昨季からは一歩前進だ。
 1部リーグで戦う伊予銀行女子ソフトボール部はシーズン前半を終え、3勝10敗の10位。昨季の同時期が2勝11敗だったことを考えれば、確かな成長を示す結果を残している。とはいえ、2部降格、入れ替え戦の対象となる下位2チーム(11位、12位)に転落する危険性から抜け出せているわけではない。9月からスタートするシーズン後半戦が彼女たちにとって本当の戦いになる。

「バッティングは、この冬、鍛えた成果が出ていますね。山崎あずさ、矢野輝美、加藤文恵の中軸は確実性が出てきました。上位打線の片岡あいもいいところで打てるようになってきました」
 昨季まで指揮を執った酒井秀和総監督は昨年までとの違いを評価する。個人成績をみても山崎、片岡、金澤美優が打率3割超。昨季はひとりも3割バッターがいなかっただけに、個々のレベルアップが数字となって表れている。

 開幕のSGホールディングスグループ戦では2ケタ得点で快勝したほか、勝利した試合は5点以上をあげている。昨季と比較して打線は活発になってきた。一方で敗れた試合は2点以下と攻撃が不発に終わっているのが現実だ。

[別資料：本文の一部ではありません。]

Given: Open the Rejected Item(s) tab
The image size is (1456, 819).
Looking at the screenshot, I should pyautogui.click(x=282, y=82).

「スコアシートをまとめてみると、他チームと比較してチャンスがつくれていないわけではない。でも、ここぞの一本が打てない。その点は力不足です」
 コーチを兼任し、中軸を打つ矢野(写真)は課題を明確に指摘する。北京五輪金メダルの立役者、上野由岐子相手に中盤まで0−0が続いたビックカメラ高崎戦、2年目の右腕・庄司奈々が1失点と好投したHonda戦など、伊予銀行は強豪に対しても接戦を演じてきた。

 しかし、最終的には勝ち星をあげられなかった。打線がつながらず、ホームベースが遠く、大事な場面での勝負強さが上位との差になっている。矢野は「プレッシャーのかかる場面で打てていない。これは技術ではなく心構えの問題だと感じています。練習からいかに緊張感を持ってできるか。それが実際の試合にも出てくる」と語る。

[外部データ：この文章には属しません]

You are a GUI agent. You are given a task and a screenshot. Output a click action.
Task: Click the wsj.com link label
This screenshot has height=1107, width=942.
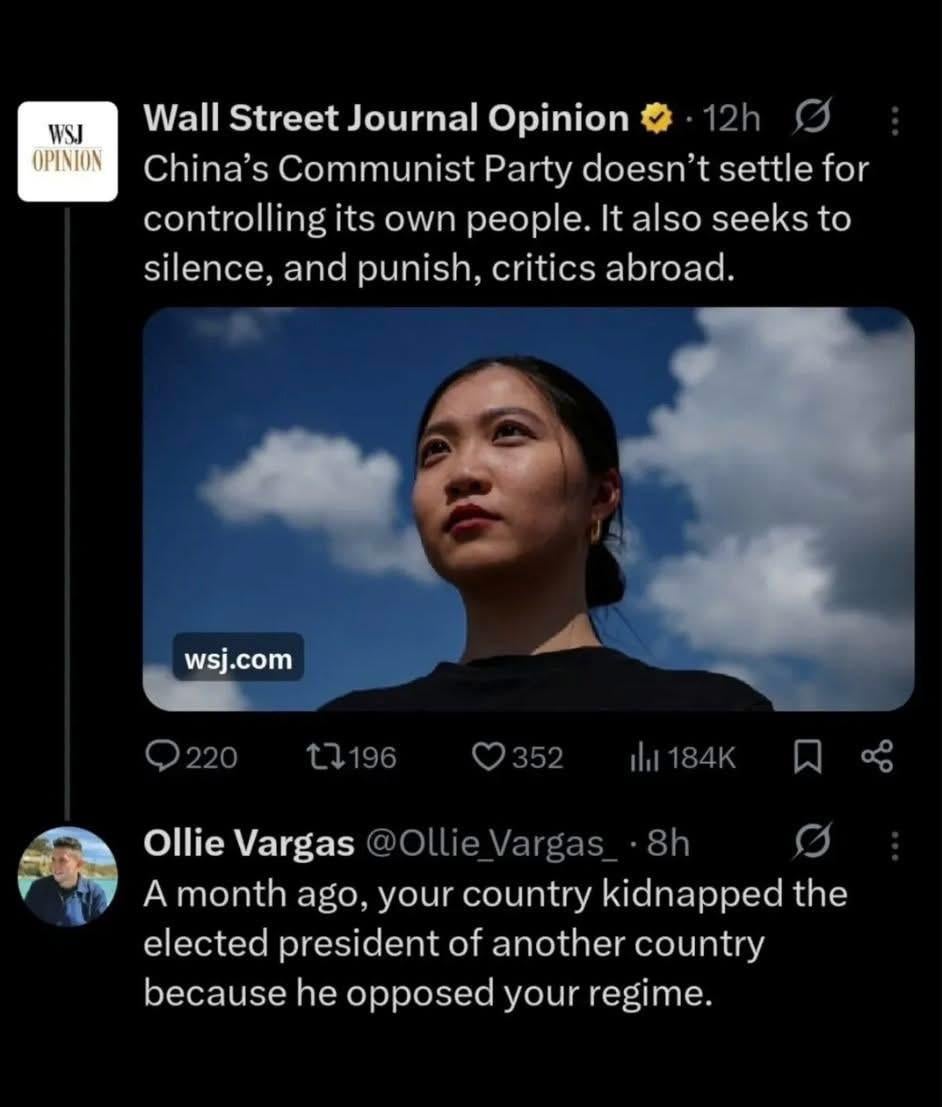[239, 660]
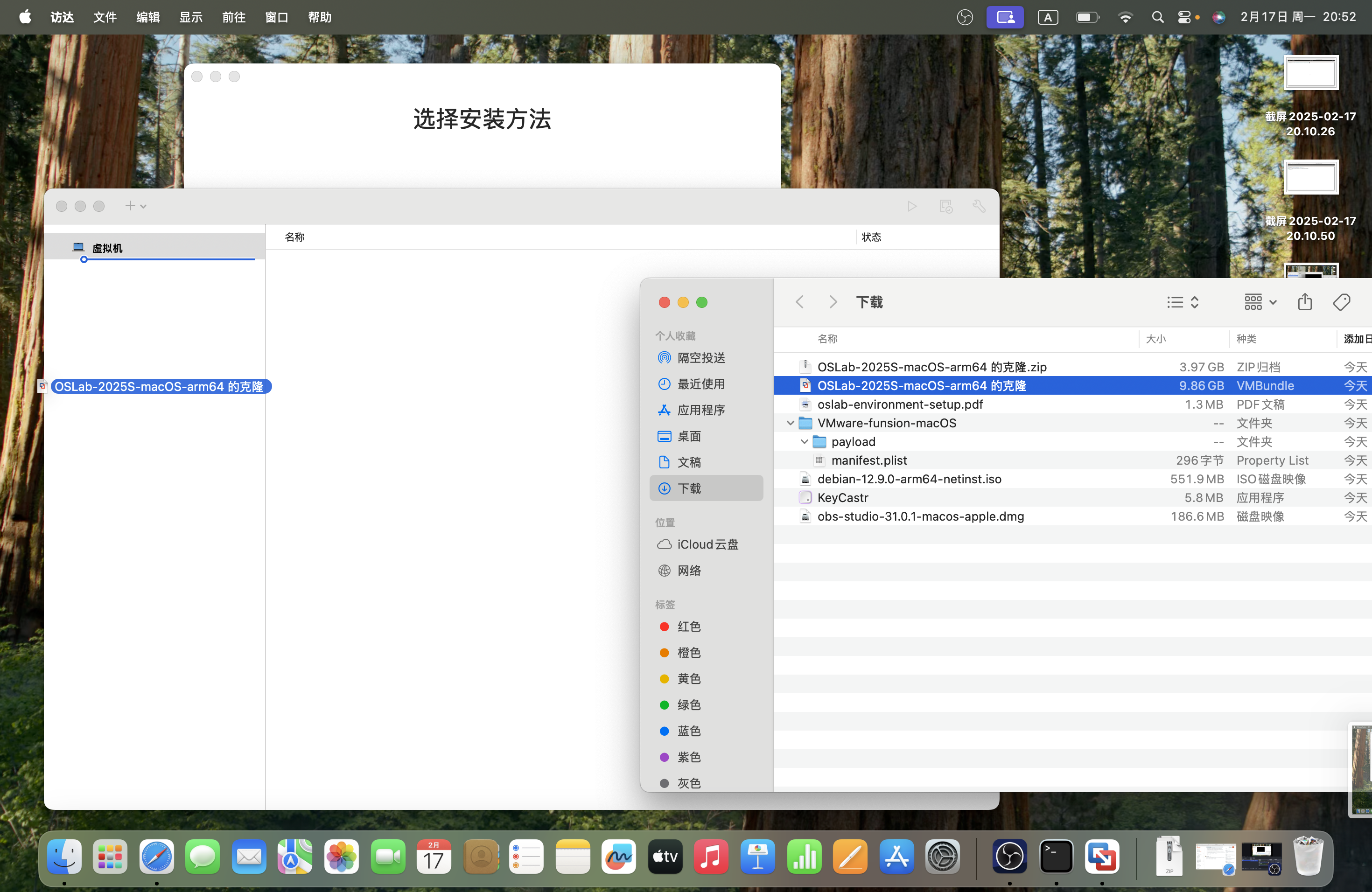1372x892 pixels.
Task: Open the group-by grid dropdown
Action: click(1260, 302)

 練習から実戦をいかに想定して取り組むか。秋元理紗監督は、選手たちへ意識改革を促している。求めるは「スピード」だ。同じような反復が続く日々のトレーニングから、スピード感を追求する。機敏な行動、迅速な取り組みが、試合での走攻守におけるスピードにもつながってくるとの考えだ。

「チームの新しい型をつくる」
 それがシーズン前半を終えてのテーマである。秋元監督はU24の日本代表コーチとして7月中旬まで北米遠征に帯同し、チームを離れている。それだけに個々人が志を高くしてレベルアップに励めるかどうかで、後期の戦いは大きく変わってくる。

「残り試合は順位も絡んでくるので、毎節、ターゲットとなるチームを定めて、そこに確実に勝てるようにしていくつもりです。対戦相手のデータは昨年や前半戦のものが出てきていますから、映像を見て自分たちでしっかり研究していきたい」
 
 矢野は選手を代表して後半戦への意気込みを口にする。勝負強さを身につけ、台風の目に――。伊予銀行の選手たちはシーズン再開までに一回りも二回りも大きくなって他チームを驚かせる。